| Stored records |
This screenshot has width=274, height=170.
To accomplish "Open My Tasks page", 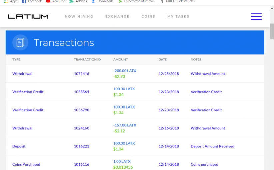I will pyautogui.click(x=178, y=17).
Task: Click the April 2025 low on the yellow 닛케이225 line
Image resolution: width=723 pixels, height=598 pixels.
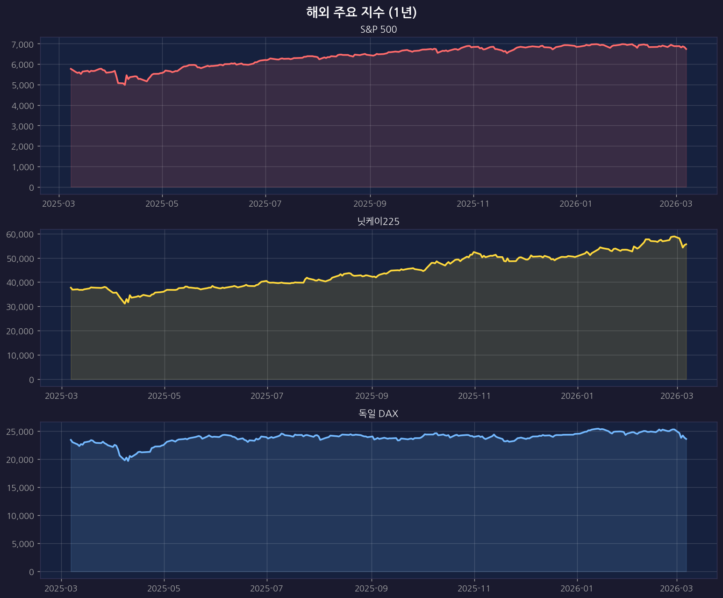Action: [124, 303]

| The problem |
Skipping any pictures, copy the line that holds "Image resolution: width=723" and each line after it through the last line of the records, unchanged, and no other lines.

| Exercise solution |
Image resolution: width=723 pixels, height=598 pixels.
Action: [124, 303]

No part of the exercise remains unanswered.